Required Skills and Experience:

• Bachelor's degree in Biomedical Science or similar Life Science qualification.
• At least 5 years of experience in ISO 15189 accredited histopathology laboratories.
• Experience with digital pathology.
• Excellent communication, collaboration, and leadership skills.
• Strong problem-solving and analytical skills.
• Ability to work under pressure and meet tight deadlines.
• Experience and certification with process improvement methodologies is a distinct advantage.
• Experience with Generative AI tools and technology is a distinct advantage.
• Knowledge of AI cloud computing, electronic data archiving is an advantage.

You will have shown leadership skills in previous positions and are keen to develop these skills further by owning your role from end to end. You bring a sense of urgency to the work that you do and are able to execute on tasks by using your initiative. You enjoy innovating and bringing new ideas to the table. You like to have autonomy in your role and the independence to manage your own time and workload. You are highly collaborative and enjoy working with lots of different teams and people. You thrive in a fast paced environment and can manage changing priorities. You have great written and oral English language skills.

About the Company: Diagnexia, a subsidiary of Deciphex: Accelerating Certainty and Pioneering Pathology Services. Diagnexia, a leading provider of pathology services, operates as a subsidiary of the parent company, Deciphex. Established in Dublin in 2017, Deciphex has rapidly expanded to become a global team of over 230 professionals, offering innovative software solutions to address the pathology gap in both research and clinical areas. With a mission to accelerate the drug development process and provide timely, accurate diagnoses for cancer patients, Deciphex has established a strong presence through its offices in Dublin, Exeter, Oxford and Chicago. As part of the Deciphex family, Diagnexia leverages its expertise to provide cutting-edge diagnostic solutions to healthcare organizations worldwide. Our cloud-based platform enables hospitals to easily and rapidly send cases for a consultation to our team of expert subspecialists. We are dedicated to improving patient outcomes and helping healthcare organisations stay at the forefront of the industry. We are software developers, clinical specialists, AI engineers, operations professionals and so much more, all working as one team to support our customers and patients. Our team culture is built on trust. We give our team the space they need to deliver results and the environment to ensure they can enjoy doing it. We are looking for a highly motivated individual who is excited to take on challenges and value making a difference in their day-to-day work. This is a unique opportunity to make a difference in the emerging Digital Pathology field.
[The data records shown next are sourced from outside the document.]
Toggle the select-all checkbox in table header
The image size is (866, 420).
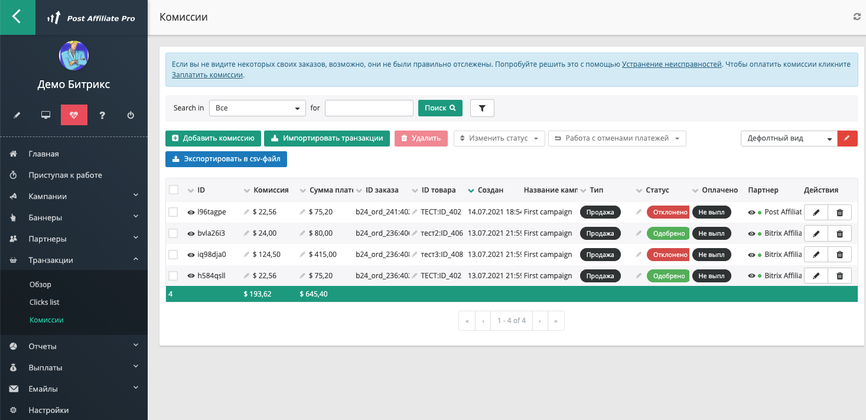174,190
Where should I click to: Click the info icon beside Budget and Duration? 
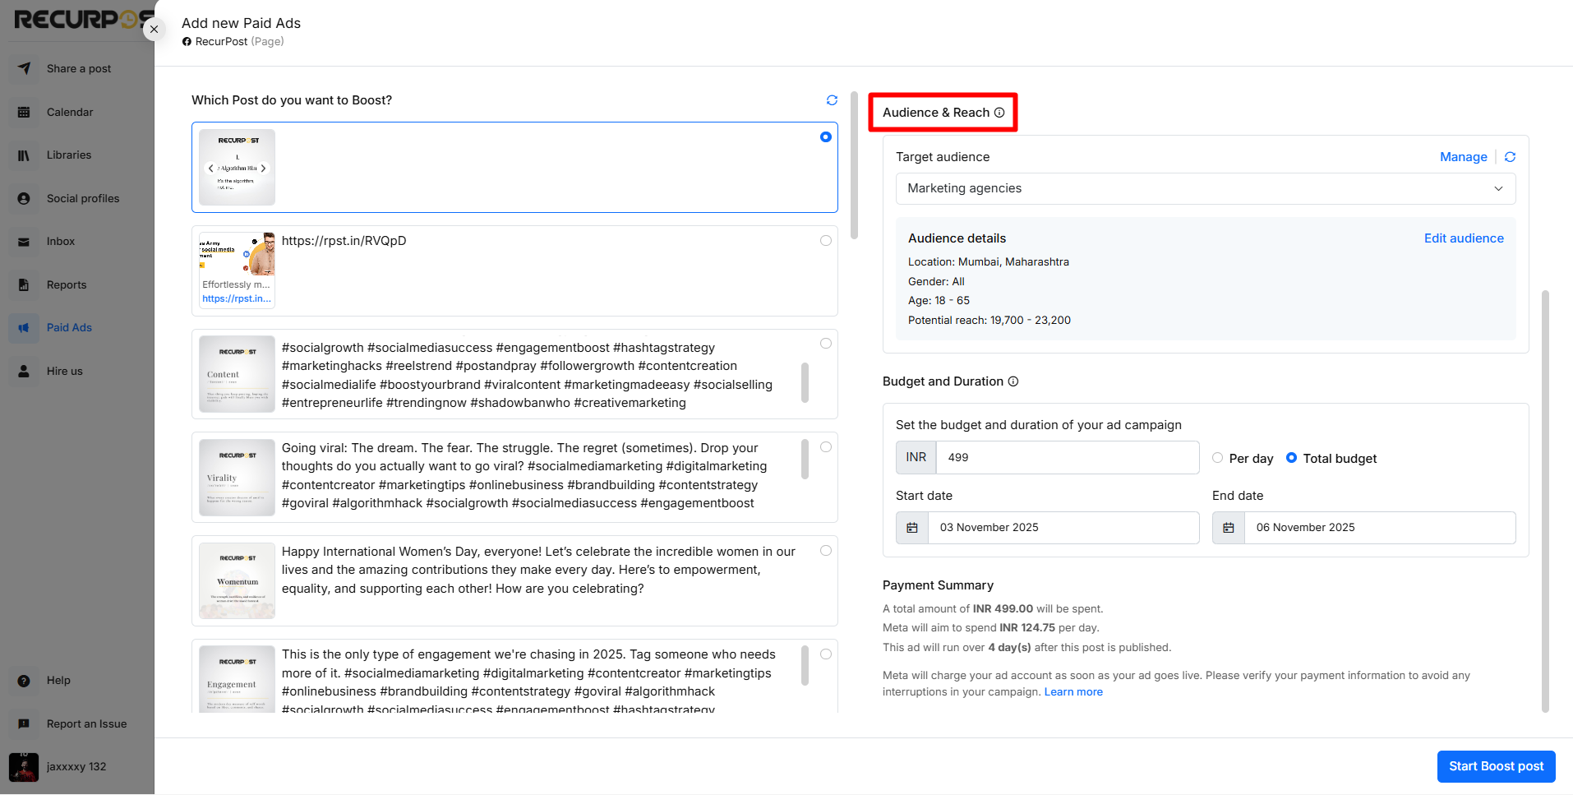pyautogui.click(x=1013, y=381)
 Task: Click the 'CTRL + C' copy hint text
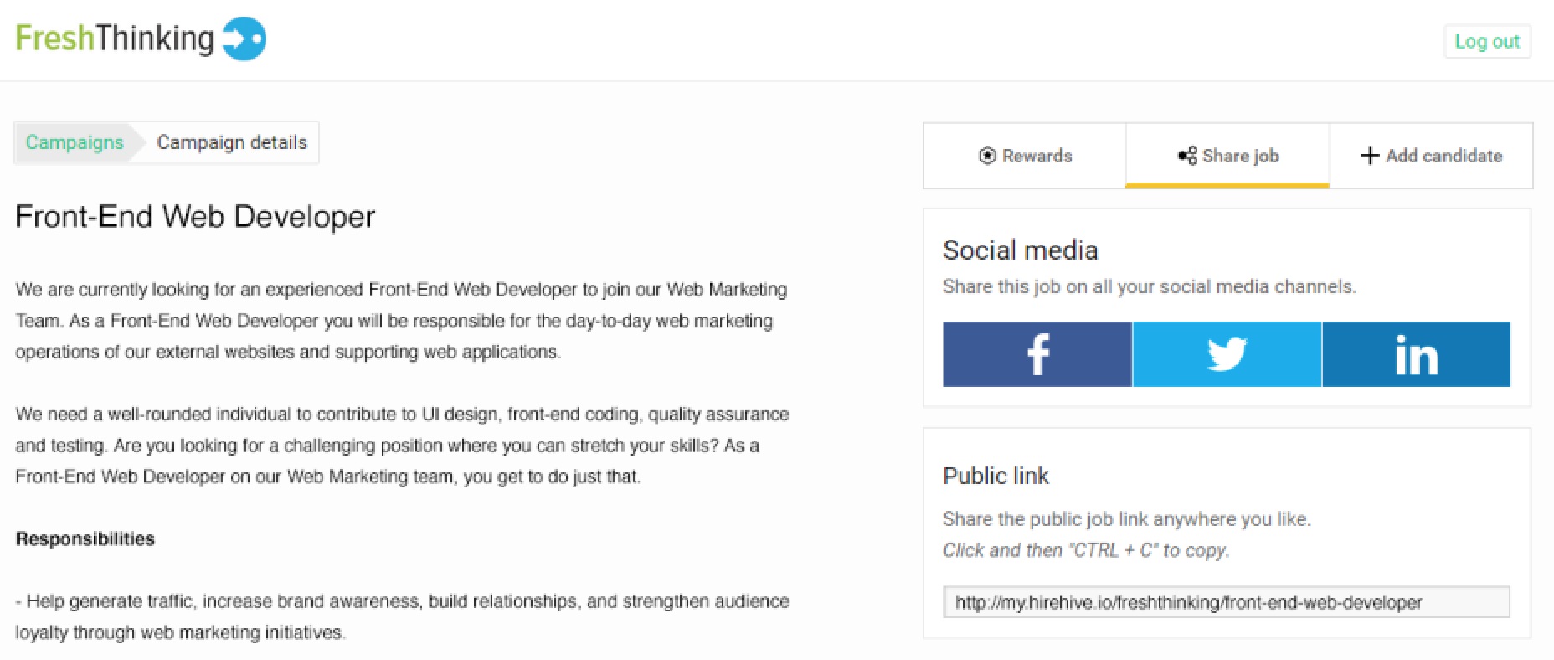[x=1085, y=550]
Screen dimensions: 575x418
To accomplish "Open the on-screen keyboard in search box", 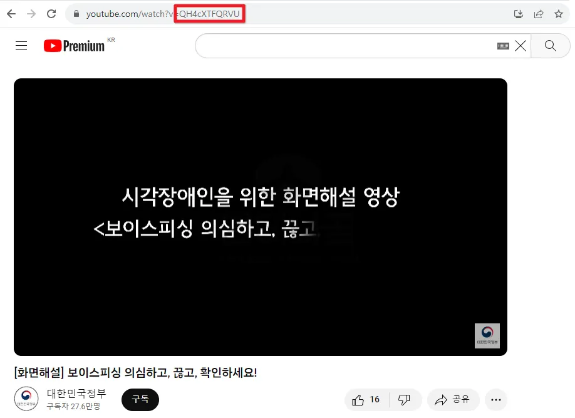I will click(x=503, y=46).
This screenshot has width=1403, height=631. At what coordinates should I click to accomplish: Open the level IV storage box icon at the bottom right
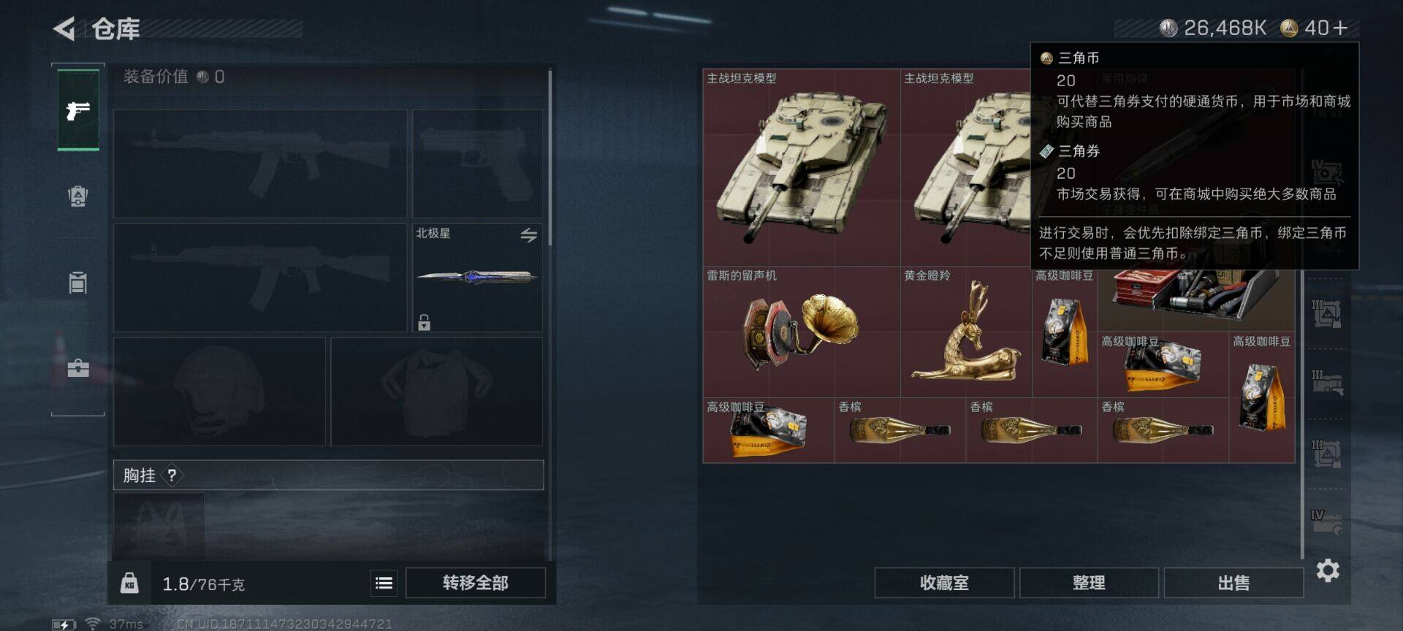pos(1326,522)
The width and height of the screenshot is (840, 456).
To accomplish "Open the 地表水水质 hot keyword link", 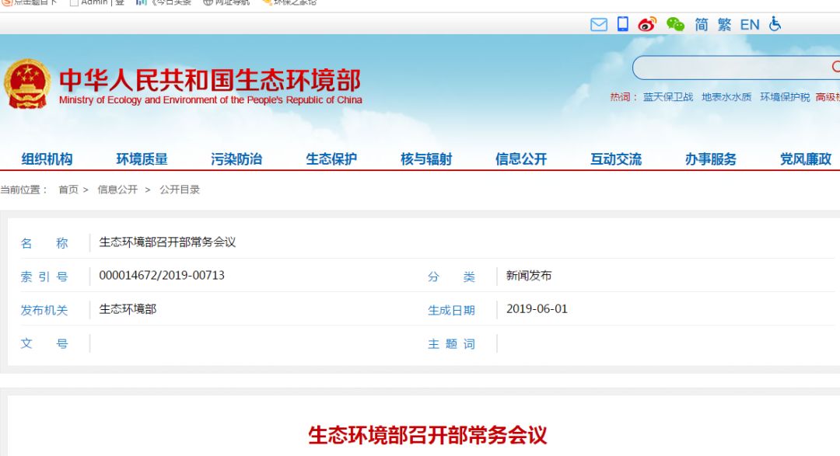I will click(x=726, y=97).
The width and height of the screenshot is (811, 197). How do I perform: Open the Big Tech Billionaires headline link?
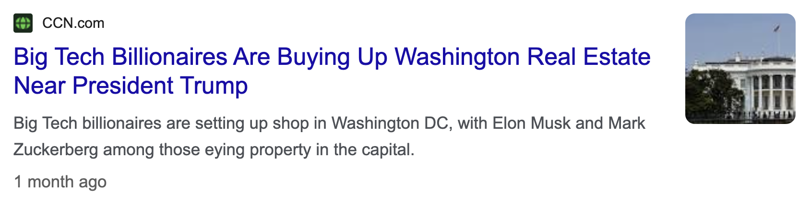point(332,71)
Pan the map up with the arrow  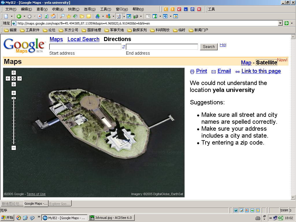[14, 73]
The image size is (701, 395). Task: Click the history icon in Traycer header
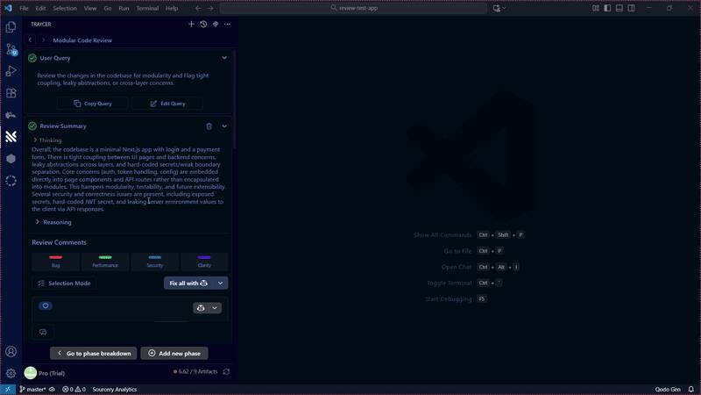tap(203, 25)
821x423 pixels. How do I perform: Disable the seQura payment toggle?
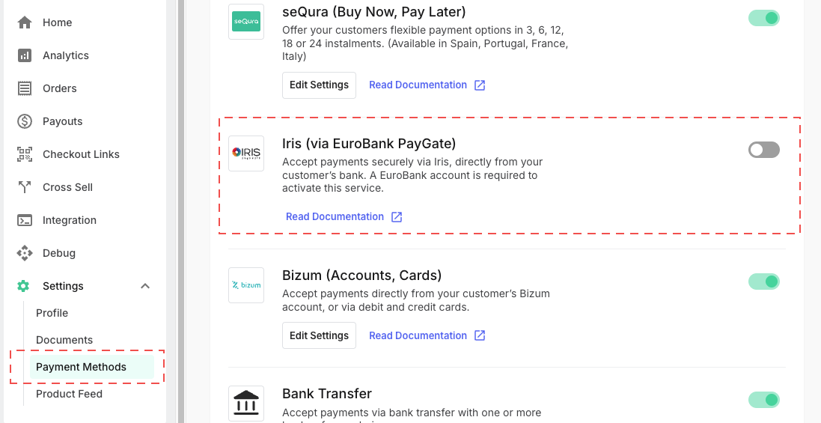[x=764, y=18]
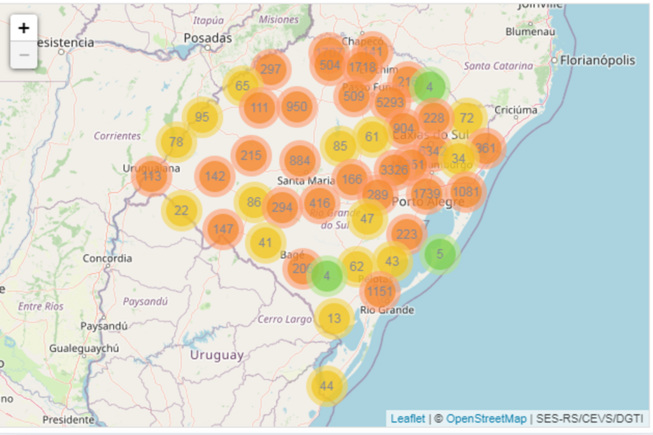This screenshot has width=653, height=435.
Task: Open the yellow 13 cluster marker
Action: point(334,318)
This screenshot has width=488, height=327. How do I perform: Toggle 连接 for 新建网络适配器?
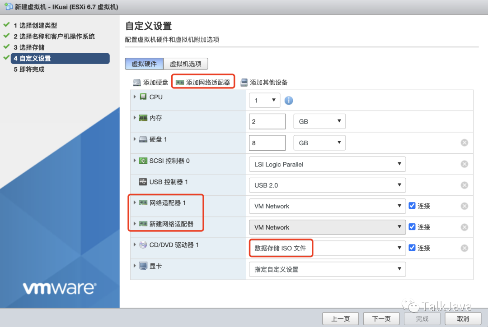click(413, 227)
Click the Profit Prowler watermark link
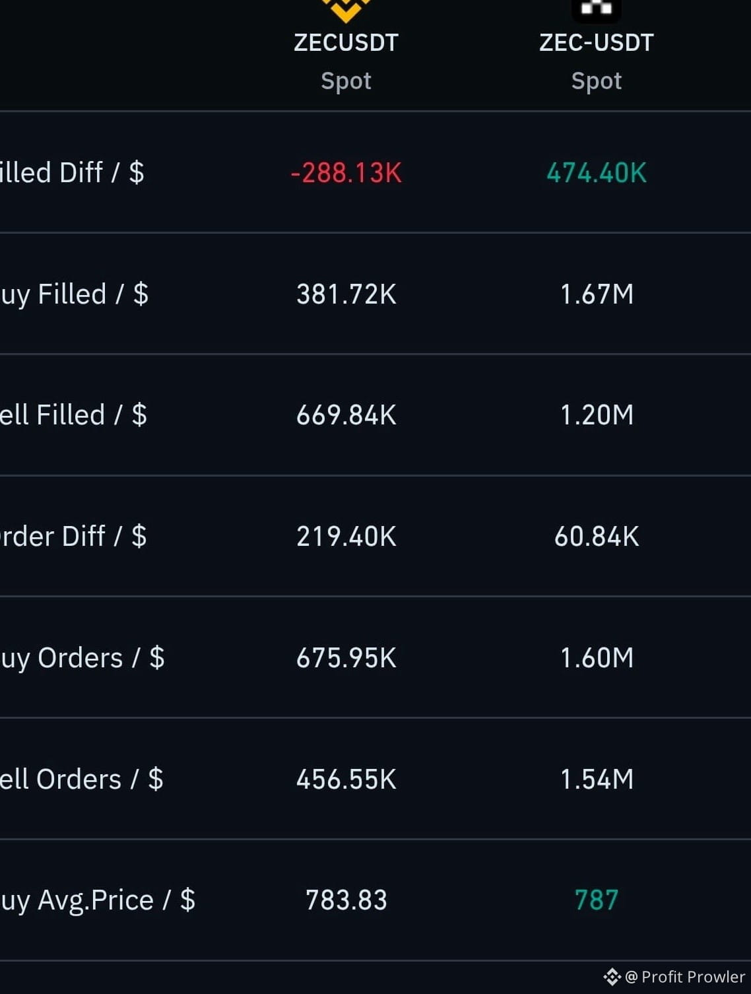 [685, 976]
What are the benefits of working with Diagnexia?

• Competitive salary.
• Healthcare benefits.
• Competitive annual leave.
• A true sense of meaning in your work by contributing to better patient outcomes.
• The opportunity to work alongside a world-class high performing team in a hyper-growth startup environment.
• A chance to work on exciting, challenging and unique projects.
• Regular performance feedback and significant career growth opportunities.
• A highly collaborative and supportive multi-cultural team.

Deciphex is an equal opportunities employer and we are committed to the principle of equality. All qualified applicants will be considered for employment without regard to age, race, religious beliefs, political views, gender identity, affectional or sexual orientation, national origin, family or marital status (including pregnancy), disability, membership of the travelling community or any other classification protected by applicable law.